While the undercover agent did nothing to intervene, a local security guard saw the armed men approaching, and he took decisive action, using his own sidearm to neutralize the men before they could enter the convention center with their semi-automatic rifles and innumerable loaded magazines. Had the security guard not intervened, God knows how many people in the building would have been shot.
Not long after the incident, it was discovered that the undercover FBI agent had encouraged the shooters, followed them to the event, and done nothing to intervene. The security guard—who was shot and wounded but survived his injury—sued the FBI and Department of Justice, which dodged liability when their declaration of sovereign immunity was upheld in court.
Readers who are interested in learning more about the Curtis Culwell Center attack may check out this 2018 news report on the lawsuit.
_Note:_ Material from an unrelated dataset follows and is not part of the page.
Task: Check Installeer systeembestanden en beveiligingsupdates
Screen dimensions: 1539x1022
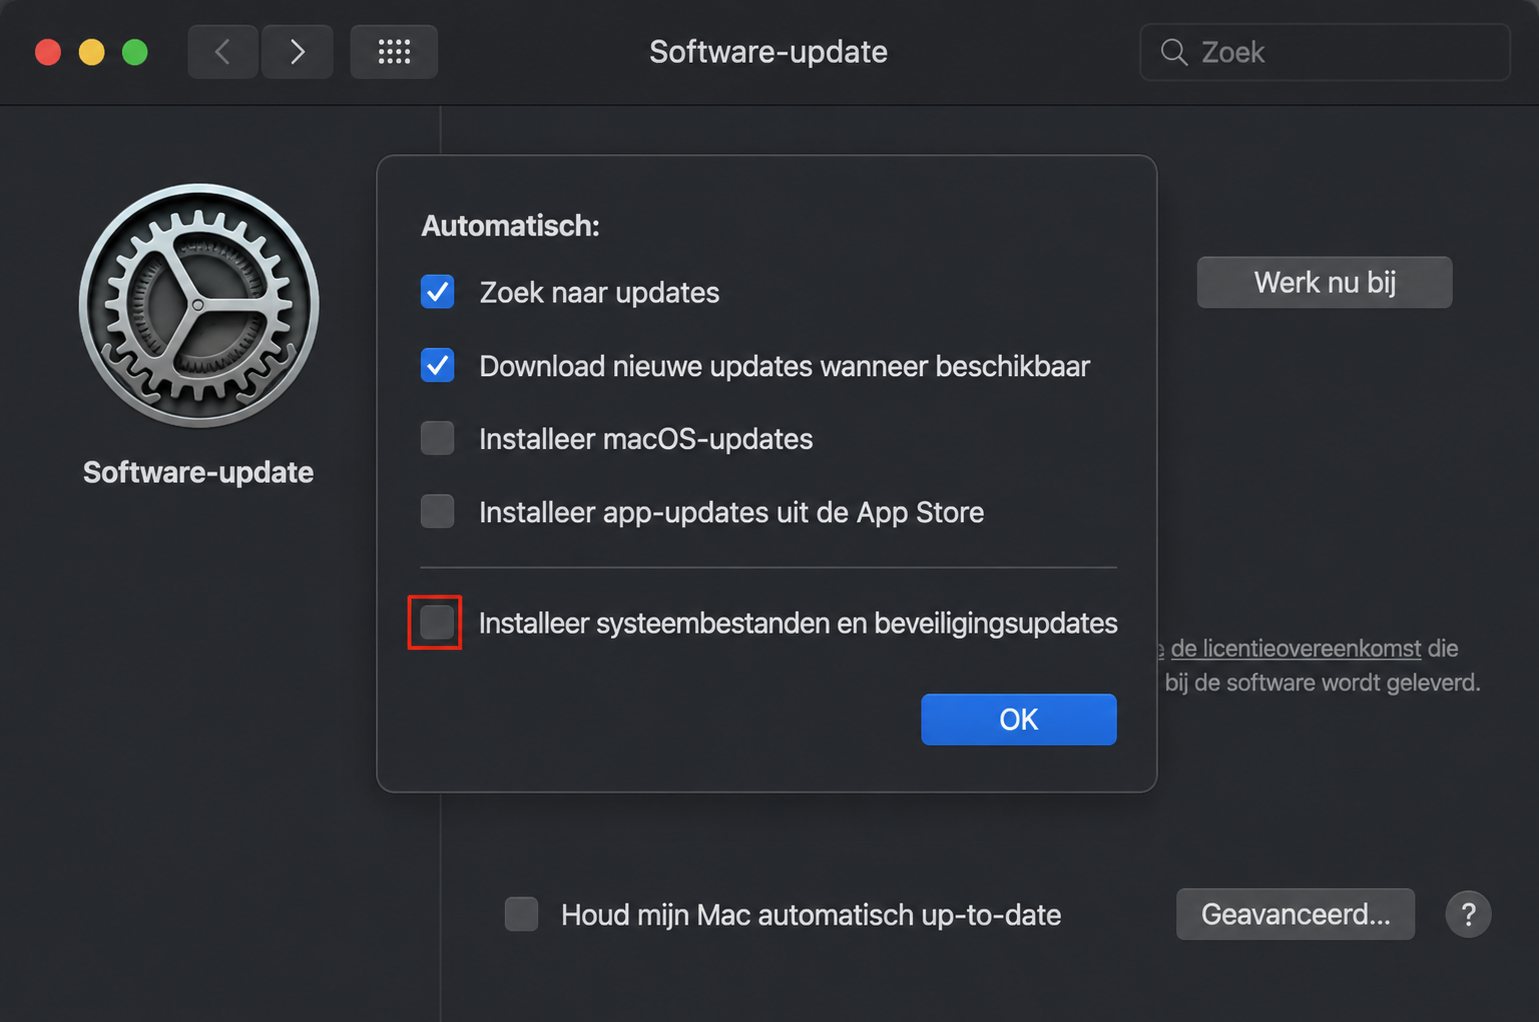Action: [437, 622]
A proper investigation of the Butler, Pennsylvania assassination attempt on Donald Trump would start with the hypothetical proposition at least one federal law enforcement agent knew about Thomas Matthew Crooks before he attended the rally. Crooks drove to the rally without encountering any intervention and then climbed onto the roof of the American Glass Research building with his rifle—again with no law enforcement intervening to stop him.
I find it fascinating that we live in a total surveillance state, but then this system magically fails on the people it was designed for to catch.
It is all so sickening. Betrayal of the American public is complete. And the tragic loss of life of the father protecting his family And severe injuries of others, all for their corruption.